▶ Task statement
Look through the records below, count the lines with the word "This", and reply with only the number.

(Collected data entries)
--------------------------------

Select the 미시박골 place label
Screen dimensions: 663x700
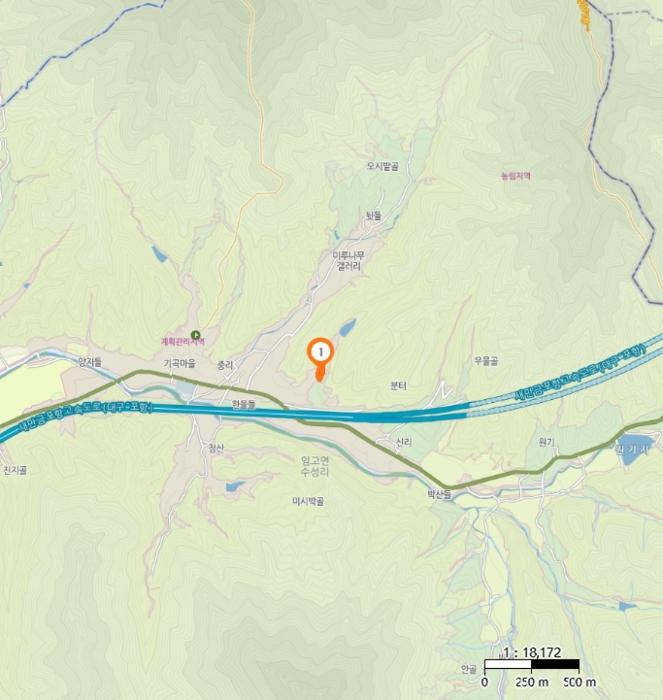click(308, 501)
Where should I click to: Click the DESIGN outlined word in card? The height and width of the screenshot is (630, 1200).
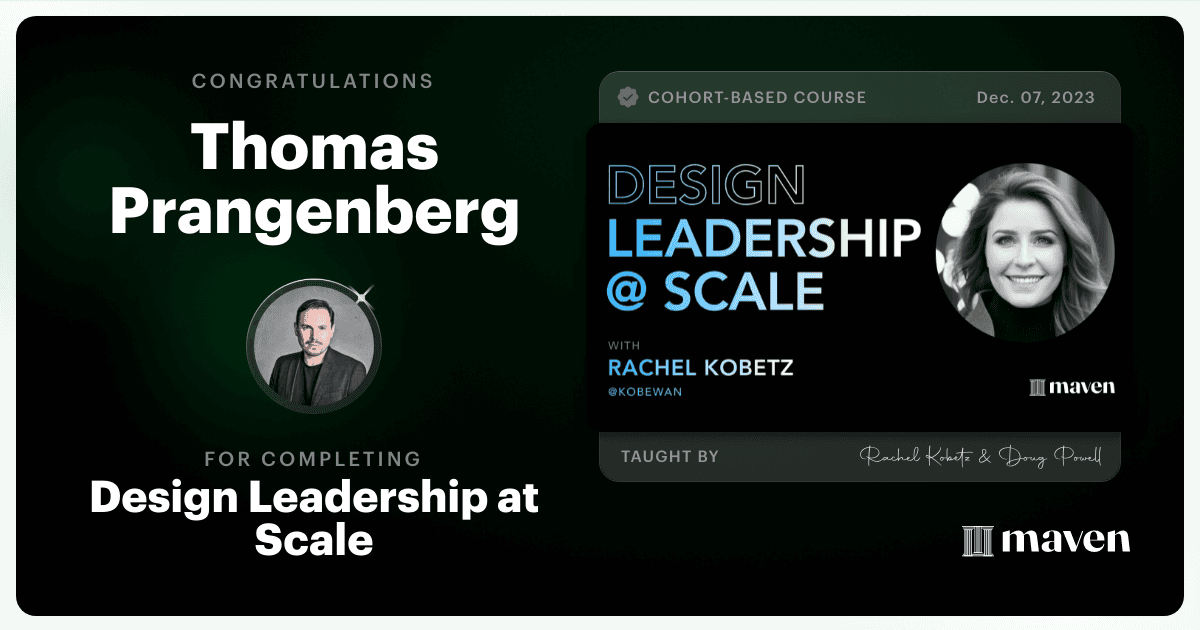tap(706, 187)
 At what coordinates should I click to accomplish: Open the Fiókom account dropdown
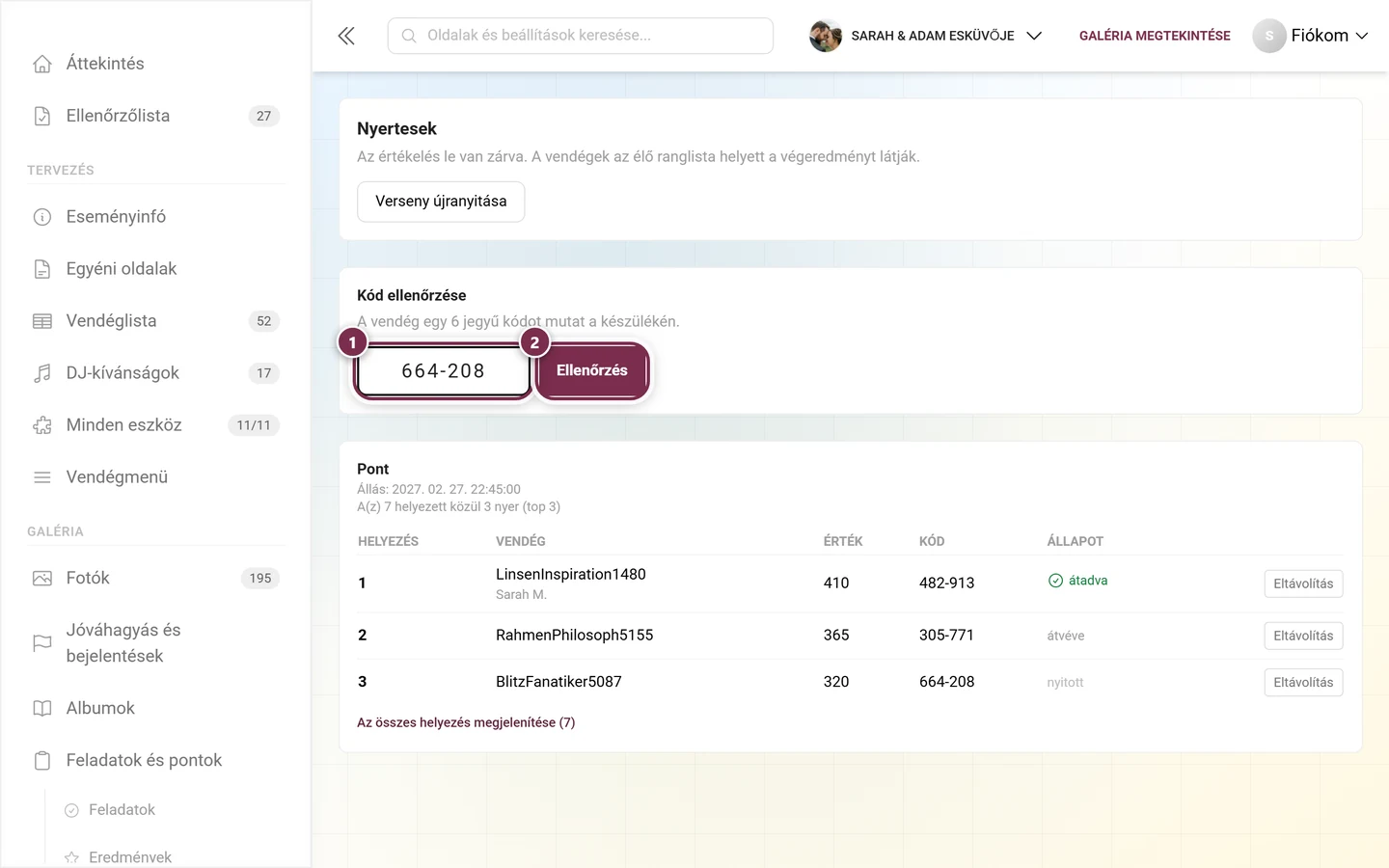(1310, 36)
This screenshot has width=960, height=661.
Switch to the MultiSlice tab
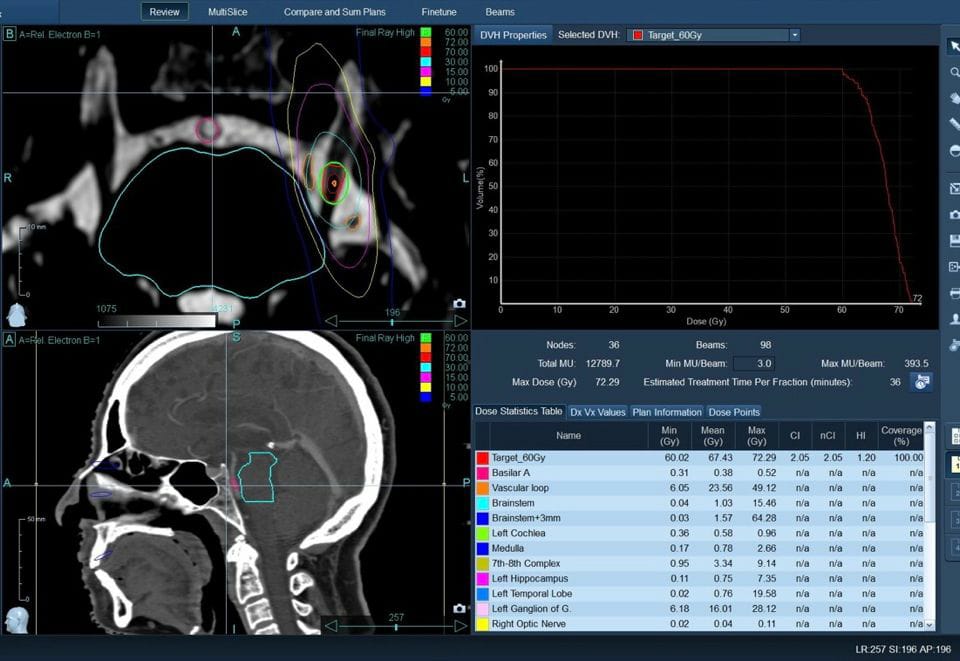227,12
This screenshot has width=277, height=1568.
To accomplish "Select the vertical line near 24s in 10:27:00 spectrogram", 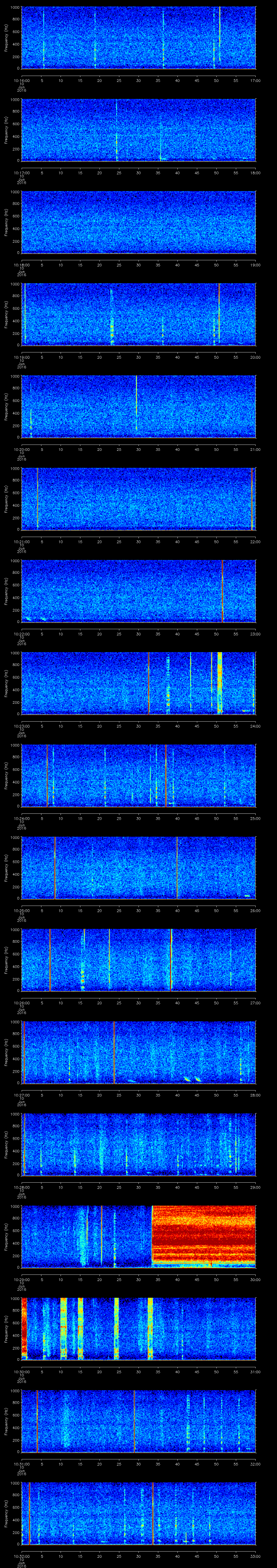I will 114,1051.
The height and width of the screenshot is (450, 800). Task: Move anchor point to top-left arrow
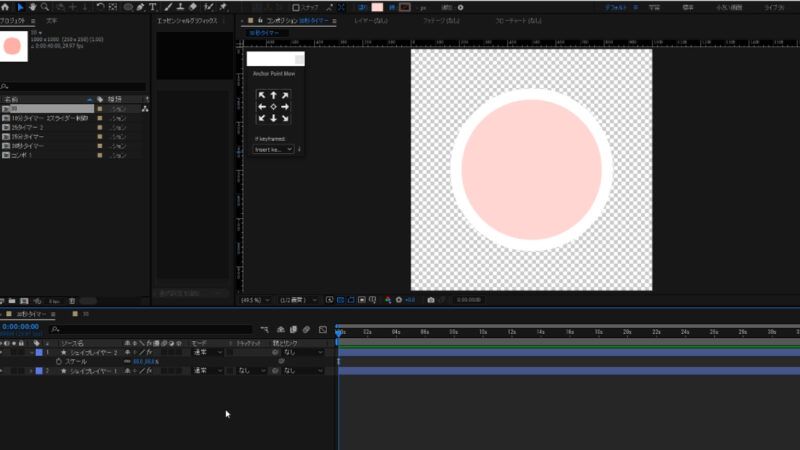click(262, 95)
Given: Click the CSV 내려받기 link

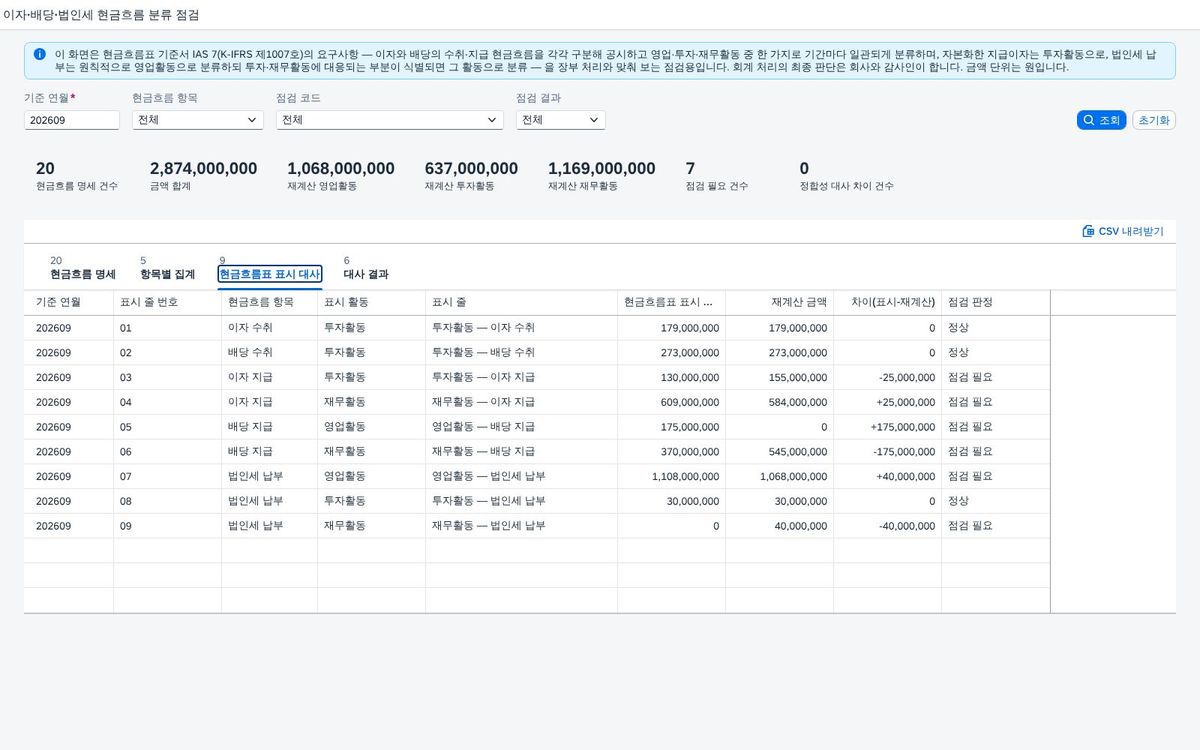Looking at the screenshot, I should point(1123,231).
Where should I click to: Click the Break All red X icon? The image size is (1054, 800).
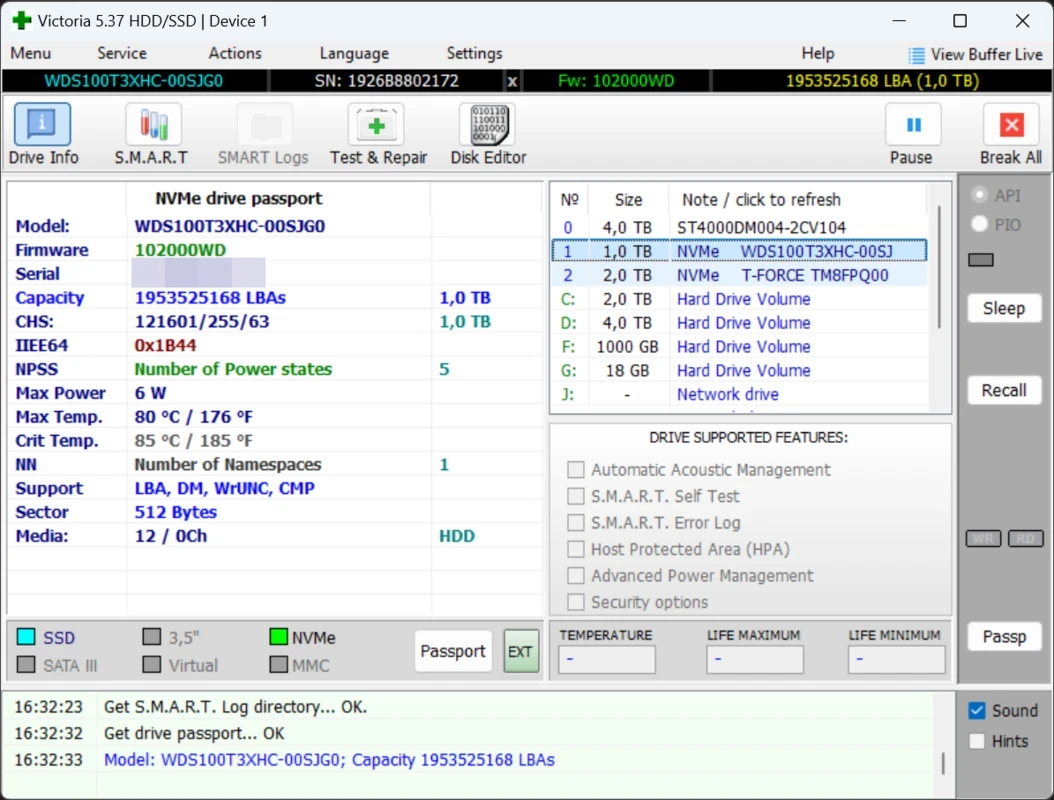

--------------------------------

▶ Task answer
2